◆ PROBLEMS AND TASKS:
(a) From the probability problem, copy the stretch from "Step 2: Meaning" through "and $P(D') = 1 - 1/5 = 4/5$." word for word.
(b) According to the probability problem's solution, what is the probability that none of the four persons hits the target?

======== TEXT TO READ

Question

Four persons can hit a target correctly with probabilities $\frac{1}{2}, \frac{1}{3}, \frac{1}{4}$ and $\frac{1}{5}$ respectively. If all hit at the target independently, then the probability that the target would be hit, is:

• A. $1/120$
• B. $4/5$
• C. $1/5$
• D. $2/3$

Hint:

$P(\text{At least one}) = 1 - P(\text{None})$. This complement rule is much faster than calculating all hit combinations.

Answer 1

The Correct Option is B

Step 1: Concept
The probability that the target is hit is the complement of the probability that no one hits the target.

Step 2: Meaning
Calculate the probability of failure for each person: $P(A') = 1 - 1/2 = 1/2$, $P(B') = 1 - 1/3 = 2/3$, $P(C') = 1 - 1/4 = 3/4$, and $P(D') = 1 - 1/5 = 4/5$.

Step 3: Analysis
Since the events are independent, the probability that none hit the target is the product of their individual failure probabilities: $P(\text{None}) = (1/2) \cdot (2/3) \cdot (3/4) \cdot (4/5) = 1/5$.

Step 4: Conclusion
The probability that the target is hit is $1 - P(\text{None}) = 1 - 1/5 = 4/5$. Final Answer: (B)

================
======== ENTRIES PROVIDED

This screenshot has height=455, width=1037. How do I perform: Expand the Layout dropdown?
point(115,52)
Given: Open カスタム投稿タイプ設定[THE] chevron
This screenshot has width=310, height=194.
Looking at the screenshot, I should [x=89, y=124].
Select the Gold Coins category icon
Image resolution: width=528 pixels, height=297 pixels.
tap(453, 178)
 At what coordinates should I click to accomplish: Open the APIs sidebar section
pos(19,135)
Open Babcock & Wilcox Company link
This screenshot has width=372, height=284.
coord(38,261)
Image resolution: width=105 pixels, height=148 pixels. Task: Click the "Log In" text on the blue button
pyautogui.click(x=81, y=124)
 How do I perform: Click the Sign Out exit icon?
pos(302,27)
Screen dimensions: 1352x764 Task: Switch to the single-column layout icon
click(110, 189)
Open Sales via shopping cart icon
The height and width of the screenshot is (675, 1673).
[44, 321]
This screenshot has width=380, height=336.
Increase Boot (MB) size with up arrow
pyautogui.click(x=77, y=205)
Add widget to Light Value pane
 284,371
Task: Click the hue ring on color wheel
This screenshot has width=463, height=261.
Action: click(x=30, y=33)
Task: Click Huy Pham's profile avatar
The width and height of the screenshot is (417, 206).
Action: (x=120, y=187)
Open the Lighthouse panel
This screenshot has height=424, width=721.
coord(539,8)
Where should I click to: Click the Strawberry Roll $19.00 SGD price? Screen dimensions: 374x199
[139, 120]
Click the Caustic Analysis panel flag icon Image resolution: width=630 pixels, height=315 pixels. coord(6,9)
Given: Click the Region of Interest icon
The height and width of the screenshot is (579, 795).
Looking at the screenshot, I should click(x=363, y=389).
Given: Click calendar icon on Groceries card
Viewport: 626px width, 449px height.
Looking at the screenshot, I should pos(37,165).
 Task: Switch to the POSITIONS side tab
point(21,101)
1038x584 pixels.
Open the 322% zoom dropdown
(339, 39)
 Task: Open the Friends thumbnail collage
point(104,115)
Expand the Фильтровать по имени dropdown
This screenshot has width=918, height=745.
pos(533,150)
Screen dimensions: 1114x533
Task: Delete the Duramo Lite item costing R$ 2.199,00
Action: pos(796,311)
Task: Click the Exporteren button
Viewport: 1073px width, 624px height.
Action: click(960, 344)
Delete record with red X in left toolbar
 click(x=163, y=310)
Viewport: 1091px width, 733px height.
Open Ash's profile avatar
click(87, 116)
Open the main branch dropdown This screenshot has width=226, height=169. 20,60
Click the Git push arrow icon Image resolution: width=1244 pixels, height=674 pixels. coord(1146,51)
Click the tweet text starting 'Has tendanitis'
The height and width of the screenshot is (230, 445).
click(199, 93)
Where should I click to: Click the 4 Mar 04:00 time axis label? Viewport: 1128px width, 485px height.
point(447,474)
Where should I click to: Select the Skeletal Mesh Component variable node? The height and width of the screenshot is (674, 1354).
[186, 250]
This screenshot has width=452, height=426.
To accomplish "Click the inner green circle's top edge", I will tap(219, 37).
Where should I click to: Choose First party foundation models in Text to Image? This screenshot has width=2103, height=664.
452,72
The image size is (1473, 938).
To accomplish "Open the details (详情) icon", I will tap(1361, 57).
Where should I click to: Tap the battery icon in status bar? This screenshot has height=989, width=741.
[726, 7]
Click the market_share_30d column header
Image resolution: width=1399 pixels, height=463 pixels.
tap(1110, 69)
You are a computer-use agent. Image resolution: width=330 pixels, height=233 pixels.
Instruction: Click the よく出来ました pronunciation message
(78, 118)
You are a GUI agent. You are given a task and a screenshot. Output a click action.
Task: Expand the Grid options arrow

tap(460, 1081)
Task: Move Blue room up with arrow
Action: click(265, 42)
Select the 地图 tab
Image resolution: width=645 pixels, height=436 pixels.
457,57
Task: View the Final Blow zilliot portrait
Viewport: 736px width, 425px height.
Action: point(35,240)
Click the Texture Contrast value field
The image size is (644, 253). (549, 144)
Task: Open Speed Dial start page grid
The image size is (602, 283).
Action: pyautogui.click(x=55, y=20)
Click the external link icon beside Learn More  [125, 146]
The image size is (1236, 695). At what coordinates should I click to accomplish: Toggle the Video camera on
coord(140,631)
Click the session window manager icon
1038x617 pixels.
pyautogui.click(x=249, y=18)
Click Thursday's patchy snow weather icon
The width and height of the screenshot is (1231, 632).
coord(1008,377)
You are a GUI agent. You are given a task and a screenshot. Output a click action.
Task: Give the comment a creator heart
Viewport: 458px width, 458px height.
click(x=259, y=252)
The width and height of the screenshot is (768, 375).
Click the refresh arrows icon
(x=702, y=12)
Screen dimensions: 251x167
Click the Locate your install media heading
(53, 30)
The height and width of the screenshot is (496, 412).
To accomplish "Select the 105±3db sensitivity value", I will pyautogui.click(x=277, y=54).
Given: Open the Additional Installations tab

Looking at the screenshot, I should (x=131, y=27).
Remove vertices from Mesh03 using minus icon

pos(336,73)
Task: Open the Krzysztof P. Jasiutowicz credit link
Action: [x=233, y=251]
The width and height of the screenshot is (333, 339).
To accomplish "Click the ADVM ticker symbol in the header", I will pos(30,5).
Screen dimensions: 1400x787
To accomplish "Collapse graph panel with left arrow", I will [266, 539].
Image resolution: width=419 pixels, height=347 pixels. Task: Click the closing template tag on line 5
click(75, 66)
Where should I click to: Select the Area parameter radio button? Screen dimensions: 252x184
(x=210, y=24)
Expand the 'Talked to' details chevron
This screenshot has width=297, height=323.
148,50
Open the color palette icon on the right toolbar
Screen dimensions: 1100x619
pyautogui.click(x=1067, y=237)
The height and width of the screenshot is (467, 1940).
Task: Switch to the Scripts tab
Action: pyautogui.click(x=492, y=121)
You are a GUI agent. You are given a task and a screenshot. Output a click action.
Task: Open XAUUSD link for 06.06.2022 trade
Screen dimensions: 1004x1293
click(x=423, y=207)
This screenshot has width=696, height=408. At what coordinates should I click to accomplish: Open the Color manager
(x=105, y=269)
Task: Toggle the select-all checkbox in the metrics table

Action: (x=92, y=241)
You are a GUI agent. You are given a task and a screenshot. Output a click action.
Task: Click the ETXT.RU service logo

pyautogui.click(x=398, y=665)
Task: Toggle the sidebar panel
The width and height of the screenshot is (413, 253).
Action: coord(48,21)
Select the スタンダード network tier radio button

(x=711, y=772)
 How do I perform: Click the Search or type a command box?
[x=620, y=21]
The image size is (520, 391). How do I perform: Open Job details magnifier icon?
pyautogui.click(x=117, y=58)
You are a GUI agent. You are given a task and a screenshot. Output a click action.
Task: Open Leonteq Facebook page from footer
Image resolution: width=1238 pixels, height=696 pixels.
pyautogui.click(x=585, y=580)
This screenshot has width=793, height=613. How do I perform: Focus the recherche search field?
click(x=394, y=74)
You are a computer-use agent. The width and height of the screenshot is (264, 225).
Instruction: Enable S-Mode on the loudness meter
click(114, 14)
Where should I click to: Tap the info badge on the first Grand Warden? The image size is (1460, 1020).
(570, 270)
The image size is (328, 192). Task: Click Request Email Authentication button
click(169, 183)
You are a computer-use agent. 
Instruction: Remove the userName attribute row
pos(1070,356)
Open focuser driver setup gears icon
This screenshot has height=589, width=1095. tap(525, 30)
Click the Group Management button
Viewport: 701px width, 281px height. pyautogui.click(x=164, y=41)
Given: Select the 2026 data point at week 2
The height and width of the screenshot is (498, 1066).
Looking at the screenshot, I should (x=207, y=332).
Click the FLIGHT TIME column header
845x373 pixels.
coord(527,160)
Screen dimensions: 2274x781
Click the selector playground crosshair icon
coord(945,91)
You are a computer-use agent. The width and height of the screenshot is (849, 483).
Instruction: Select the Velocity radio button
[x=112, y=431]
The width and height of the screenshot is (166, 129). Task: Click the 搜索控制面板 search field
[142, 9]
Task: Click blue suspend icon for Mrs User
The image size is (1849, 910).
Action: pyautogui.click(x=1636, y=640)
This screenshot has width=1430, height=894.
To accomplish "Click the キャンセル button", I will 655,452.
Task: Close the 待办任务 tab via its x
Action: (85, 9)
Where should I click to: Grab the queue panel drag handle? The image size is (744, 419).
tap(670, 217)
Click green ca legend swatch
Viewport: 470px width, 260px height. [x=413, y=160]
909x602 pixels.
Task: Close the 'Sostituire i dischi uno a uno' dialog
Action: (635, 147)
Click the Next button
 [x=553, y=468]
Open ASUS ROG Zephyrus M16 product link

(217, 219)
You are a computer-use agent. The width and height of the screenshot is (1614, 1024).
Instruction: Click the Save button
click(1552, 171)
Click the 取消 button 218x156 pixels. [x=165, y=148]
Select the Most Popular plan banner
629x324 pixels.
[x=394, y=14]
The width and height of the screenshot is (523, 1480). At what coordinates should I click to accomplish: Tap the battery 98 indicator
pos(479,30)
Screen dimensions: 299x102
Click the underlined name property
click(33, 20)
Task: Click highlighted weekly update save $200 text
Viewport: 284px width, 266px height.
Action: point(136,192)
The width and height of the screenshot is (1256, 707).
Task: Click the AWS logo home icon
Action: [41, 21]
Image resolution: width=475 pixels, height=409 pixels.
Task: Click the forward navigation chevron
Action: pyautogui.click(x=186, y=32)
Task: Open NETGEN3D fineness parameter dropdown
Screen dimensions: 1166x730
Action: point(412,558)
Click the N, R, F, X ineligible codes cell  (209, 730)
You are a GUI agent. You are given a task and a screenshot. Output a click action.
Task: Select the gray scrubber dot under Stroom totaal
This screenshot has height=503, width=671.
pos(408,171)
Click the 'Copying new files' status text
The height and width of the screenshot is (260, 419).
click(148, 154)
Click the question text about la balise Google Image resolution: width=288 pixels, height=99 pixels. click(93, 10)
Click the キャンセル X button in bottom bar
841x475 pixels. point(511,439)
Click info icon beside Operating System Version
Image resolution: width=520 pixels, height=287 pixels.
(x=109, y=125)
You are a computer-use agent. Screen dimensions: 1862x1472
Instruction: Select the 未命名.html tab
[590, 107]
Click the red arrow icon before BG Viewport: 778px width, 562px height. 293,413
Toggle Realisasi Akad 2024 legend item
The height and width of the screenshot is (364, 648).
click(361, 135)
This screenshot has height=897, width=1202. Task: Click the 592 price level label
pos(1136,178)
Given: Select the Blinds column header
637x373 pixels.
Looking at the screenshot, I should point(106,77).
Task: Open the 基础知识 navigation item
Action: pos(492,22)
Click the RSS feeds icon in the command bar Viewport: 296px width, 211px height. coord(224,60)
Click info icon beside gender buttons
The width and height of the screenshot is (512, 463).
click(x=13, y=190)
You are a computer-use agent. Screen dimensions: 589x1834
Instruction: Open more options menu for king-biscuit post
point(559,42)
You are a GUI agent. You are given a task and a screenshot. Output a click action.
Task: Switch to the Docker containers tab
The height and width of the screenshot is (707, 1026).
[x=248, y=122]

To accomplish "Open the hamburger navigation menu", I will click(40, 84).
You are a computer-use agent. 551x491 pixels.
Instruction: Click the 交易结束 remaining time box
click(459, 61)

================

◆ SOLUTIONS TO THE TASKS:
(a)
Step 2: Meaning
Calculate the probability of failure for each person: $P(A') = 1 - 1/2 = 1/2$, $P(B') = 1 - 1/3 = 2/3$, $P(C') = 1 - 1/4 = 3/4$, and $P(D') = 1 - 1/5 = 4/5$.

(b) 1/5